1Né en 1920, Philippe Huet, reçu au concours de 1946, connaît une première initiation à la réforme administrative à la fin des années quarante, lors de sa participation aux commissions d’économies budgétaires, en 1947-1948, et à la tête du cabinet de Paul Ramadier, ministre des Armées, alors que ce ministère entame sa ­mutation d’une armée en guerre vers une armée en temps de paix. C’est l’époque pionnière et glorieuse du Comité central d’enquête sur les coûts et les rendements des services publics de Gabriel Ardant, qui taille dans les administrations de guerre et de répartition. Dans le sillage du ministère des Armées, Huet part au secrétariat général de l’Otan diriger la division des programmes de la Défense, puis des Finances et du Budget (1951-1956), ce qui lui permet de se familiariser non seulement avec l’anglais, mais aussi avec la programmation américaine des investissements et des équipements militaires. Il complète cette formation anglo-saxonne par une bonne connaissance des méthodes financières et budgétaires, cette fois-ci britanniques, lors de son passage à Londres entre 1957 et 1962 en tant que conseiller financier à ­l’ambassade de France en Grande-Bretagne.

2Intéressé précocement par le rôle et le fonctionnement du ministère des Finances dans ­l’économie, il suit de près le rapport François Bloch-Lainé sur l’administration économique, commandé en 1956 par Paul Ramadier, ministre des Finances, dont il dirige le cabinet. Mais c’est à la tête de la direction générale des Prix et des Enquêtes économiques, puis de la direction générale du Commerce intérieur et des Prix (1962-1968) qu’il donne toute sa mesure en se colletant avec la réforme administrative de sa propre direction, héritage de l’économie dirigée laissé par la guerre, l’Occupation et les pénuries de la Libération. En tant que directeur général, il affronte les regroupements et les fusions de corps et de services, le mélange des métiers, des formations et des cultures administratives ; il assure l’absorption de la direction du Commerce intérieur, en provenance du ministère du Commerce, la modernisation et la « libéralisation » de la direction des Prix, ainsi que l’intégration totale de la direction dans le grand ministère de l’Économie et des Finances (MEF), unifié par Michel Debré en 1966. À la suite du Plan de stabilisation de 1963 et dans le cadre de la lutte contre l’inflation et la hausse des prix, côtoyant chefs d’entreprises privées et publiques, il expérimente les premiers dispositifs de contractualisation entre l’administration et les entreprises, inaugurant une nouvelle relation entre l’État et les acteurs économiques ; bénéficiant de l’expertise de ses services, il est particulièrement sensibilisé aux questions de coûts et de prix de revient.

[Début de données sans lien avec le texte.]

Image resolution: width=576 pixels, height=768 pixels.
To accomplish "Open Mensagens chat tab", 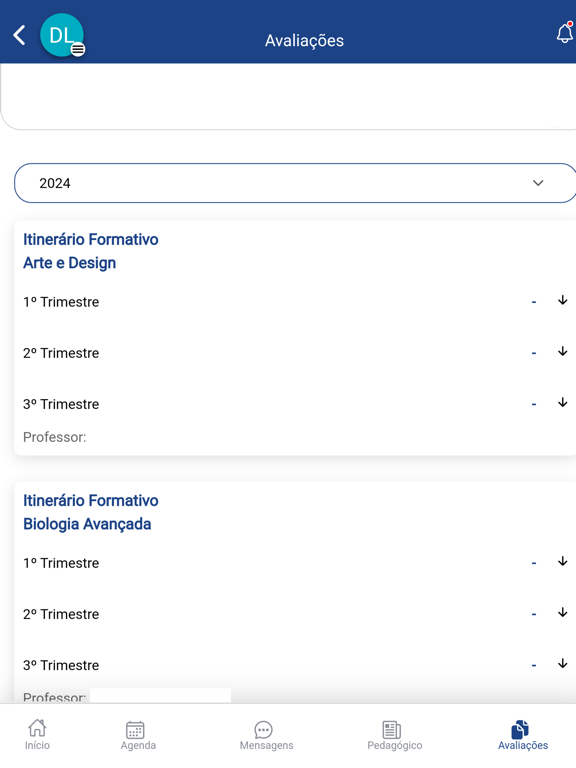I will coord(266,736).
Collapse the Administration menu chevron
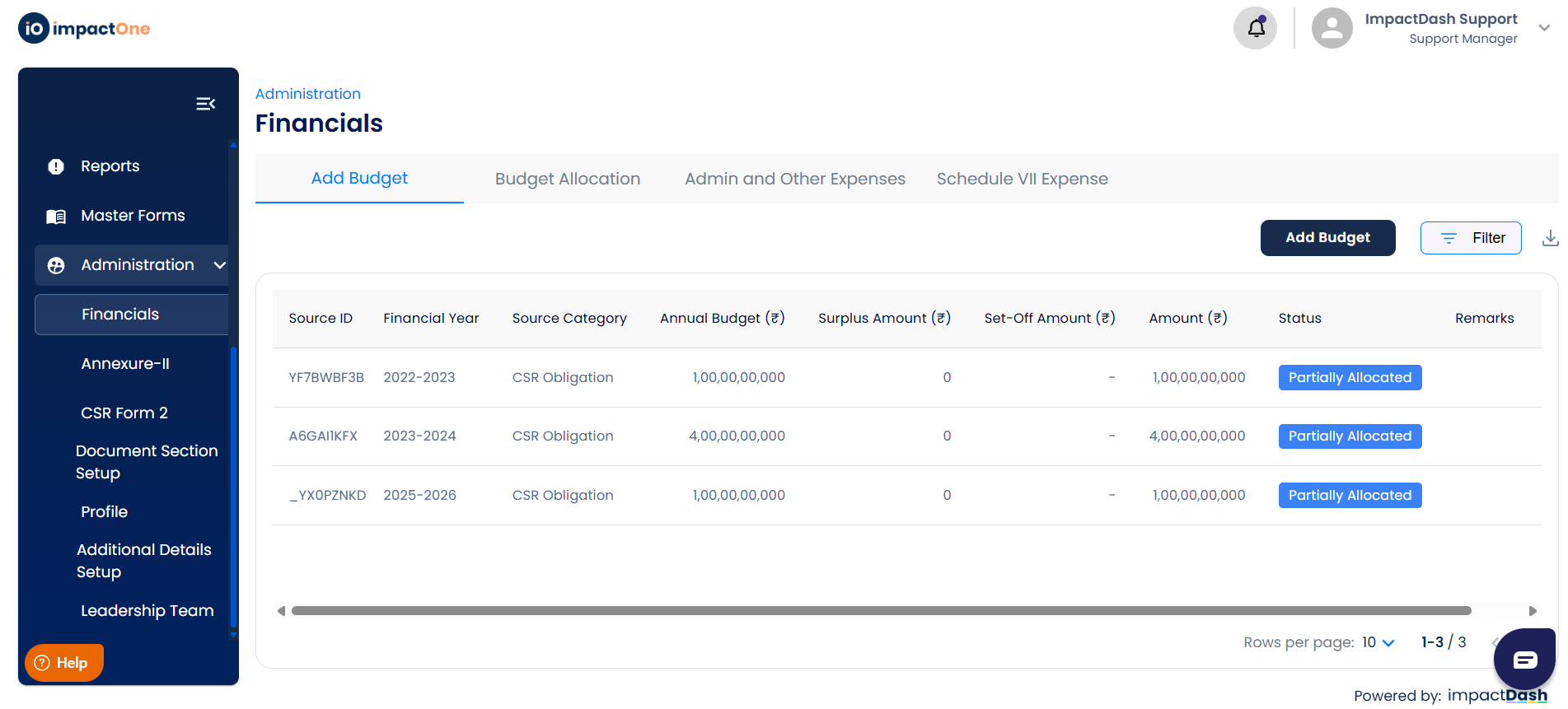This screenshot has width=1568, height=709. pyautogui.click(x=219, y=265)
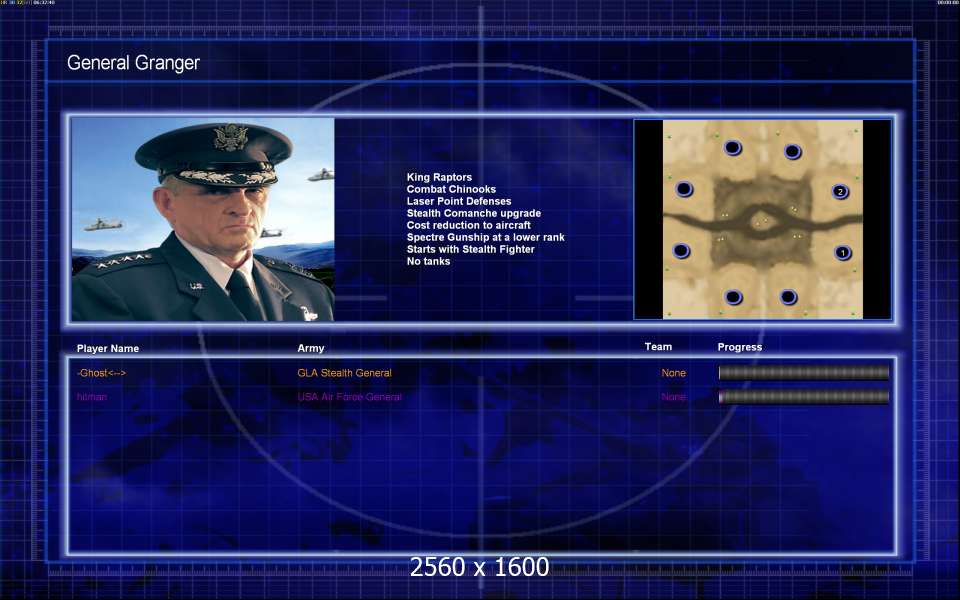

3Dans le cadre du lancement de la Rationalisation des choix budgétaires en 1968 (RCB), il se voit confier par Debré la mission RCB du ministère pour effectuer un travail de réflexion et de prospective sur l’organisation, les structures et les méthodes de travail du ministère et pour voir comment les « techniques modernes d’aides à la décision » pourraient être appliquées à la gestion de ce département (recherche opérationnelle, calcul économique, etc.). Pendant plus de trois ans, il accomplit un travail totalement inédit au MEF, unique en son genre au xxe siècle : une enquête quantitative par questionnaire auprès des 2 000 cadres de l’administration centrale des Finances sur leurs attributions et l’organisation de leur travail ; une enquête qualitative à base d’entretiens, commandée au Centre de sociologie des organisations de Michel Crozier, sur les services départementaux du Trésor public et des Impôts ; des études ­mathématiques sur les investissements immobiliers du MEF à Paris et en région ; la mise au point d’un modèle de gestion prévisionnelle des personnels informaticiens. Il tente de mener une réflexion collective sur les équipements informatiques du ministère et sur le développement futur de l’informatique de gestion, et propose de profonds remaniements dans l’organisation des directions financières et de l’administration centrale. Le rapport Huet, remis à Valéry Giscard d’Estaing en décembre 1971, est le premier et le dernier rapport du xxe siècle à avoir proposé une réforme pour l’ensemble du MEF, services centraux et déconcentrés, structures et procédures, organisation et management.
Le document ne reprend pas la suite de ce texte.